Relational's Whitworth, who pressured industrial conglomerate ITT Corp. to break up and last week was named interim chairman of Hewlett-Packard, said institutional investors have evolved from "accepting" to "inviting" shareholder activism.
"We do get a lot of calls from institutional investors," Whitworth said. "Institutional investors see the activity as beneficial and they're much more likely to be supportive."
To be sure, some fund managers and index funds remain wary of engaging too closely with activist investors.
"Our question is what is the long-term case. We are going to be permanent holders of the stock and it is not in our interest to support an initiative that will result in a short-term pop in stock price that isn't sustainable," said Glenn Booraem, controller of funds at the Vanguard Group.

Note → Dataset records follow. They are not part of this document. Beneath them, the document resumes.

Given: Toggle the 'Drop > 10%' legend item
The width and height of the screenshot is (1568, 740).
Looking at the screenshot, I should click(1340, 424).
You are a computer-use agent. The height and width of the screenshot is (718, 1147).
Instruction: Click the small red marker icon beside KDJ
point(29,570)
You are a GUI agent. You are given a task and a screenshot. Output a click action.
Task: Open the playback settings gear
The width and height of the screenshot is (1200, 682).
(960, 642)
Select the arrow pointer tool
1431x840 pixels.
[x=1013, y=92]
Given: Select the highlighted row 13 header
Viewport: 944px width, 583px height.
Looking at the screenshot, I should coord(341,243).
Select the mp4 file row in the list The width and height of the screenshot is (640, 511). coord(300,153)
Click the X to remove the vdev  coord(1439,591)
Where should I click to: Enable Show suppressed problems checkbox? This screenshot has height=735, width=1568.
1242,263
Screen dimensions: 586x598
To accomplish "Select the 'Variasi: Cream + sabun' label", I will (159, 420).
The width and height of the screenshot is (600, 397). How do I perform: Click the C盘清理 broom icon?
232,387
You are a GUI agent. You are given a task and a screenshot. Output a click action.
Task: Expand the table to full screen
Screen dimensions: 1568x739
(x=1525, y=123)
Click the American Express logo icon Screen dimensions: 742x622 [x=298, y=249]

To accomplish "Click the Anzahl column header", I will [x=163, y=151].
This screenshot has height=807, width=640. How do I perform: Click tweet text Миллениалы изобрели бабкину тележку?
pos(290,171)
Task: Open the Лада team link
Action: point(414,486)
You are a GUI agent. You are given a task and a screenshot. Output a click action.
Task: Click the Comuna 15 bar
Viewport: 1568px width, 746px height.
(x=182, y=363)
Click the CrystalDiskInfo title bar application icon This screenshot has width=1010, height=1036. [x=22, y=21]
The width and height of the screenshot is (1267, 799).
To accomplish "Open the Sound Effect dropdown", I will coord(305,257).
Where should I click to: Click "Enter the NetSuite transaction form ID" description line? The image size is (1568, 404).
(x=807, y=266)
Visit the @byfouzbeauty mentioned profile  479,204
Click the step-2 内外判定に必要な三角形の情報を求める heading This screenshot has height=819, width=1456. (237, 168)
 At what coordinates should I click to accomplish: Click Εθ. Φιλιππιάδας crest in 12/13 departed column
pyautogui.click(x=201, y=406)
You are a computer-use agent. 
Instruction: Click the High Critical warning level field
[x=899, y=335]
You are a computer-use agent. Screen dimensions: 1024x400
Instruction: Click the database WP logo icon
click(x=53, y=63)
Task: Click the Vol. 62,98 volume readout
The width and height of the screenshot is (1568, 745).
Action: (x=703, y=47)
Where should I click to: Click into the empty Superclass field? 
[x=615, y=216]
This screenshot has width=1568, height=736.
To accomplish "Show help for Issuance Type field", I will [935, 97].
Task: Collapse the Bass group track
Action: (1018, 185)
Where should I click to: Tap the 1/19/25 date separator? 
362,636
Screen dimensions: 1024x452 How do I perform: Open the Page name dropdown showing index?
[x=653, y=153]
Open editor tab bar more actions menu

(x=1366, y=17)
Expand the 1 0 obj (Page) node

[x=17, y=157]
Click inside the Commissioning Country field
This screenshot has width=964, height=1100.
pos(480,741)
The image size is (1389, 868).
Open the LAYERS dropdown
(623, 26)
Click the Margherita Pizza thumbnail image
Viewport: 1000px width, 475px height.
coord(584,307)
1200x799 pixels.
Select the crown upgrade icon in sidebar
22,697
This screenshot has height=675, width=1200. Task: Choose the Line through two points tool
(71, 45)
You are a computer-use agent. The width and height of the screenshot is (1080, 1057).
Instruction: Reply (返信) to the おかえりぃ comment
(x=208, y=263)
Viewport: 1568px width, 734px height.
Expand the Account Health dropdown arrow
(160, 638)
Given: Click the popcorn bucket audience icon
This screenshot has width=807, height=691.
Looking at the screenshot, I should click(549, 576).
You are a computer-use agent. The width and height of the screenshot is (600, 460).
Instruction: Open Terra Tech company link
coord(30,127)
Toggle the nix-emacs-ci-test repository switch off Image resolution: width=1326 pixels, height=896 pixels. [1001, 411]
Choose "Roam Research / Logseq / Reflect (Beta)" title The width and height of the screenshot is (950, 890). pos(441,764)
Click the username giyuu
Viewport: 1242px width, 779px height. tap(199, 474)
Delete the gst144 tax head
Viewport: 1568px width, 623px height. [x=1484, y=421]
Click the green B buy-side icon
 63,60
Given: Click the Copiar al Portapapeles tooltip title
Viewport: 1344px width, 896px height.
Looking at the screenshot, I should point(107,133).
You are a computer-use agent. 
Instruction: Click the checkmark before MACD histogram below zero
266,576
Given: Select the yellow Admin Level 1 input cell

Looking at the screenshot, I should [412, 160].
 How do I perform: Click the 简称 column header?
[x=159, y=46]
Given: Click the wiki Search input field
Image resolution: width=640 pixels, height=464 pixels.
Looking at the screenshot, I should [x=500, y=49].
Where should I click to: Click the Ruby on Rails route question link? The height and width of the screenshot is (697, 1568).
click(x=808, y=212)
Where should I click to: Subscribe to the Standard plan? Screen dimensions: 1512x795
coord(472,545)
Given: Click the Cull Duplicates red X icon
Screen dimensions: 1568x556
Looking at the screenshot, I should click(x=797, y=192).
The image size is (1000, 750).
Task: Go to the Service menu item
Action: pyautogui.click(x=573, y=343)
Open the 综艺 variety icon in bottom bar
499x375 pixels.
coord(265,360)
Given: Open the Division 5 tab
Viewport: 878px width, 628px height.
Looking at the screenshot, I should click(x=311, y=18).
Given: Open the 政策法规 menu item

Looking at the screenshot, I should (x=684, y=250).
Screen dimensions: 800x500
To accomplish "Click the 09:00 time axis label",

U.S. mutual funds and public pension plans together own 42 percent of all U.S. stocks, according to Bogle Financial Markets Research Center. Their willingness to listen to activist investors has emboldened some activists to buy stakes as small as 1 percent in their targets, and seek support to drive change.
"More activists are spending more time with shareholders and research analysts, and they are spending less time with the company," said one industry banker, who wished to remain anonymous because he is not allowed to speak to the media.
Over the past three years, activist hedge funds have outperformed more traditional hedge funds, according to Chicago-based Hedge Fund Research. Its activist index has returned 3.80 percent on an annualized basis, compared to its global hedge fund index, which has returned only 0.25 percent.
That has drawn the attention of investors. Activist funds' assets under management doubled to more than $65 billion in 2012, from $32 billion in 2008, according to HFR.
"Activism is a new asset class that people track," said Chris Young, head of contested situations at Credit Suisse Group. "Right now the view from pension funds is that we can get outsized returns."
Last year, hedge fund TPG-Axon Capital urged oil and gas company SandRidge Energy to consider selling itself and asked Chief Executive Tom Ward to step down, marking only the second time the New York-based fund has filed an activist proposal.
In March, TPG struck a deal with SandRidge that placed four of the hedge fund's nominees on the board.
"You've got funds that were not activists but that have been increasingly willing to use that tool," Young said. "It is like a Pandora's box, once you opened it and used that tool, you realize you can use the tool again."